The costs of oil are having a big impact on this he said in a report by American Ag Network. According to Grassley, farmers could be seeing prices of oil reaching over $100 per barrel. And raising oil prices play a role in what we are seeing with fertilizer prices.

In an article by Michigan Ag Today, Steve Nicholson, a global sector strategist of grains and oilseeds with Rabo AgriFinance says the uncertainty in grain prices can translate to our grains markets.

“As we know, markets don’t like uncertainty. When they see something like this, they get extremely volatile, and they’re trying to do everything they can—in this case right now—[to] preserve supply.
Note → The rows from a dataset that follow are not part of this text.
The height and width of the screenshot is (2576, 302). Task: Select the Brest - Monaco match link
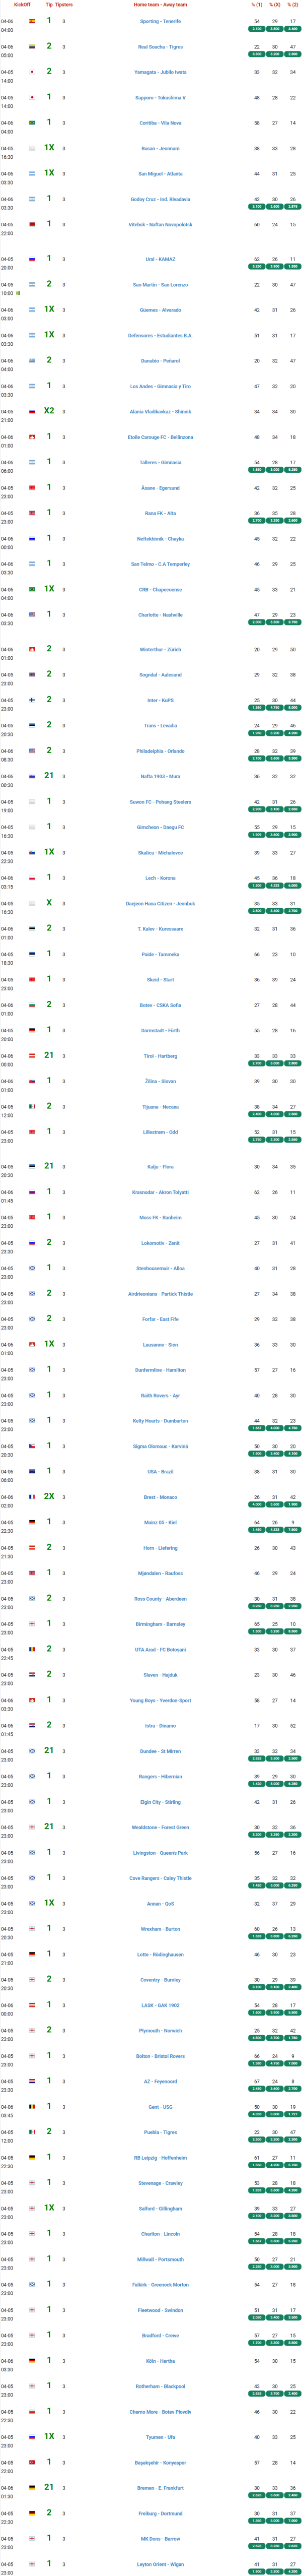point(160,1497)
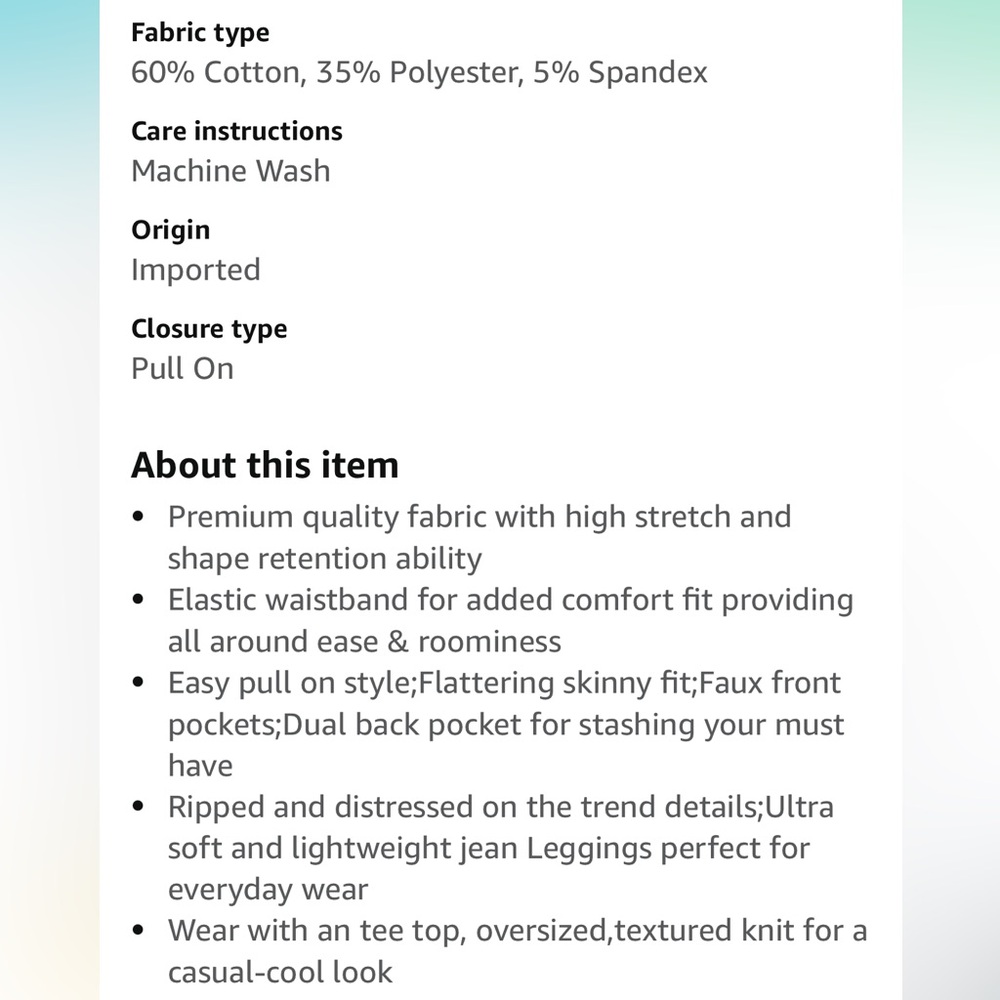The height and width of the screenshot is (1000, 1000).
Task: Select the Machine Wash value
Action: [x=231, y=171]
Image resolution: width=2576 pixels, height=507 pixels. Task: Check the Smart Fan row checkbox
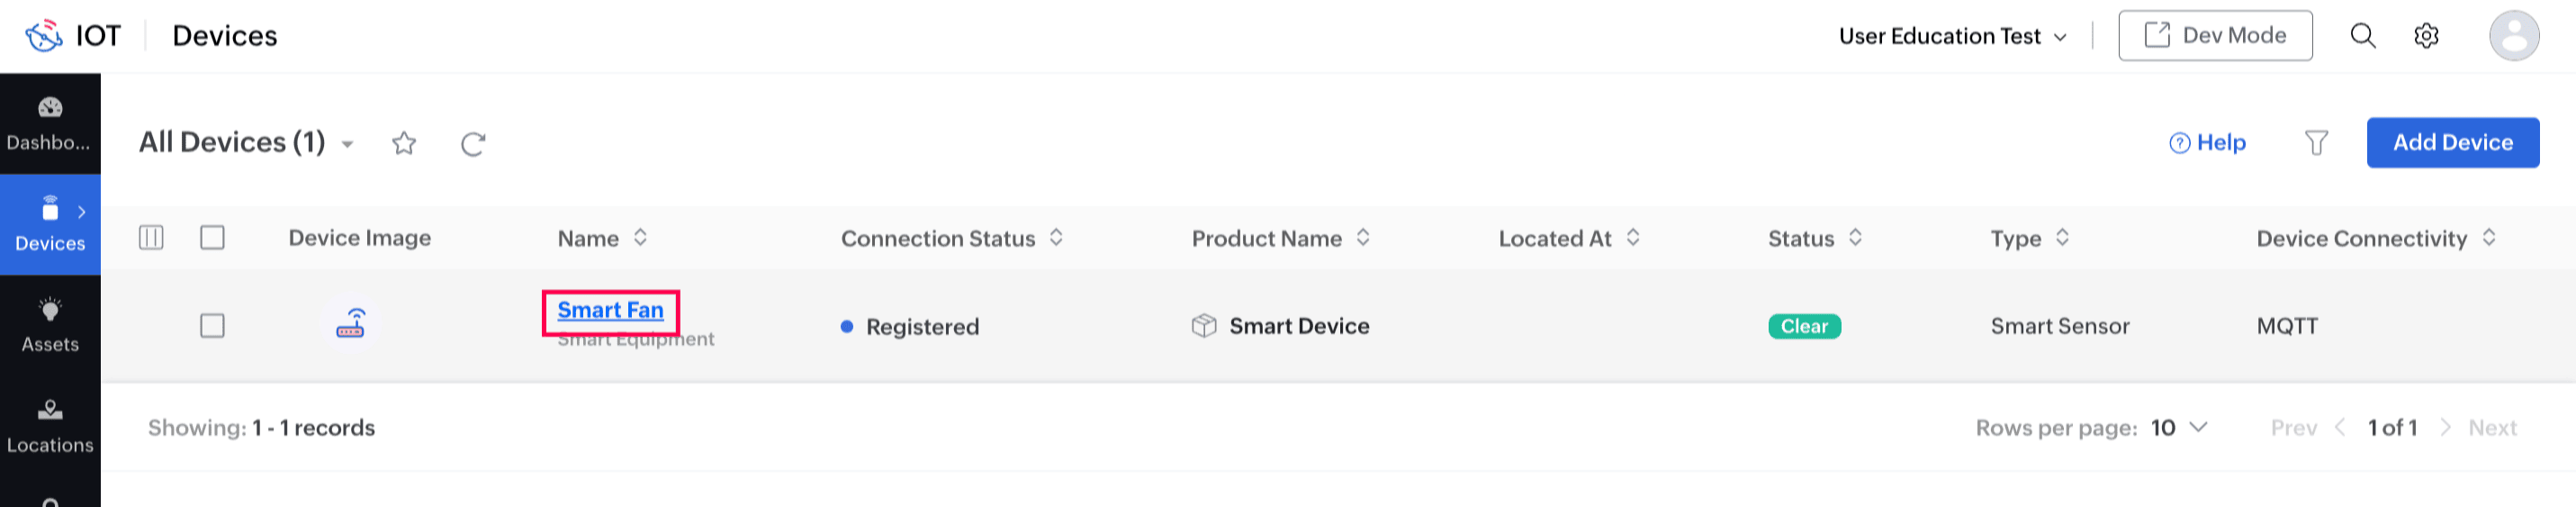pyautogui.click(x=212, y=326)
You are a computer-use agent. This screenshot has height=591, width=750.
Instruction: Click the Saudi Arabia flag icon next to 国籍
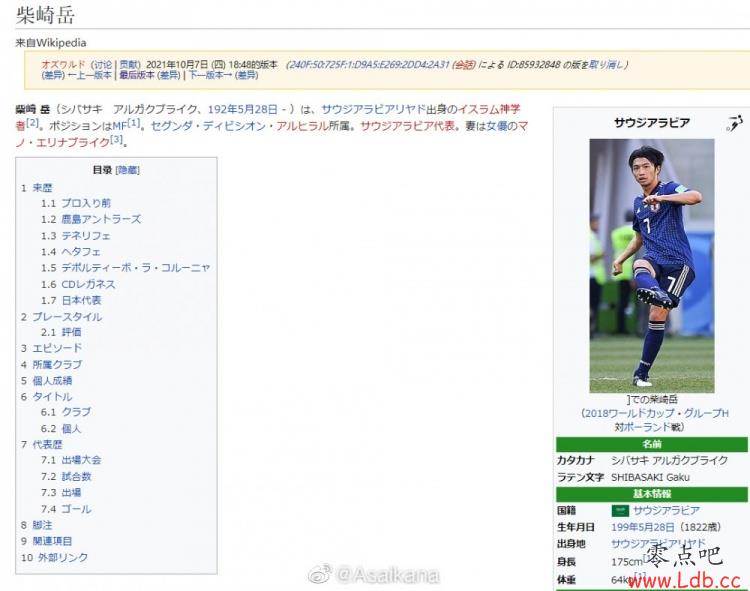(620, 510)
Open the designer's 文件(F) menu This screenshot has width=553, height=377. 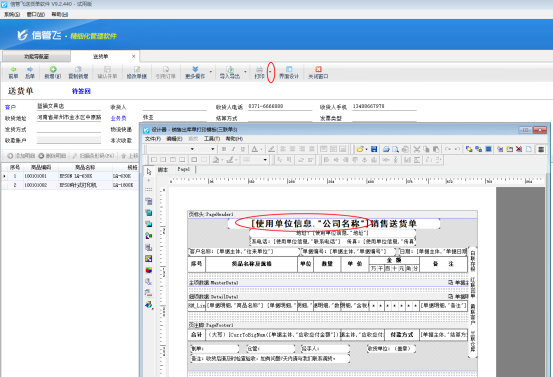[153, 139]
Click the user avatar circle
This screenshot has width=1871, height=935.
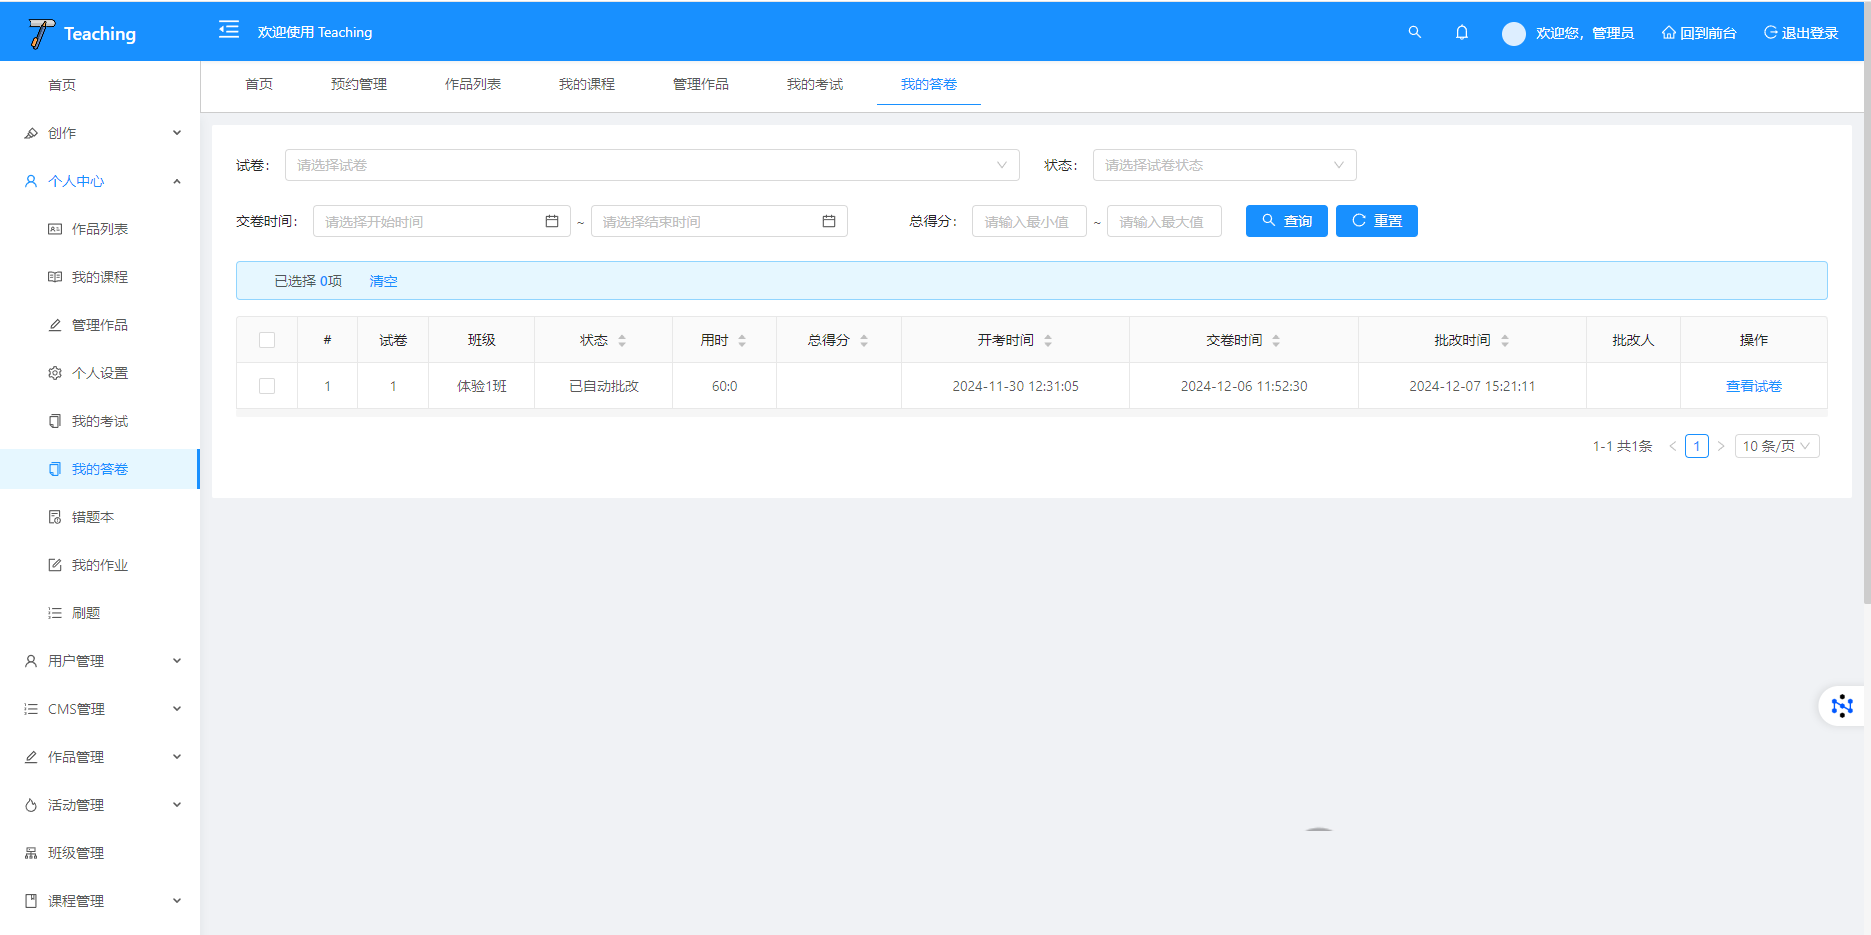pyautogui.click(x=1513, y=33)
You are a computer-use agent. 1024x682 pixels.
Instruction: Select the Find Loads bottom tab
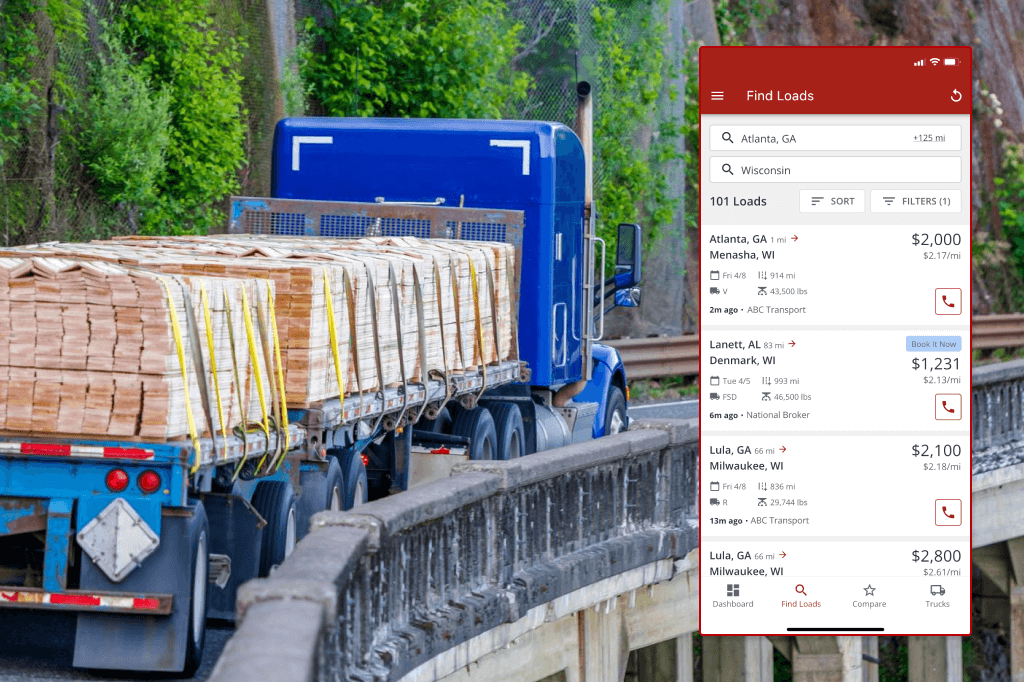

My concern is if this gets escalated further—I’m not sure how to describe that right now—markets will get really cranked up,” said Nicholson.

So whether there is an invasion or a diplomatic action, markets will still have the potential to fall even more.

“At the same time, if there isn’t an invasion, I think there’ll be a setback as well because it could trigger a bit of an economic setback as countries would fall into recession, currencies collapse—which I think is a very real possibility—then you see markets collapse as well or at least step back pretty significantly because they’re again uncertain about the demand side coming forward, and then uncertain about the supply as well,” said Nicholson. “I think you have to be ready for both the upside and the downside on the buy-side.”

But with this uncertainty, there is still a chance for opportunity. U.S. wheat growers could pick up business.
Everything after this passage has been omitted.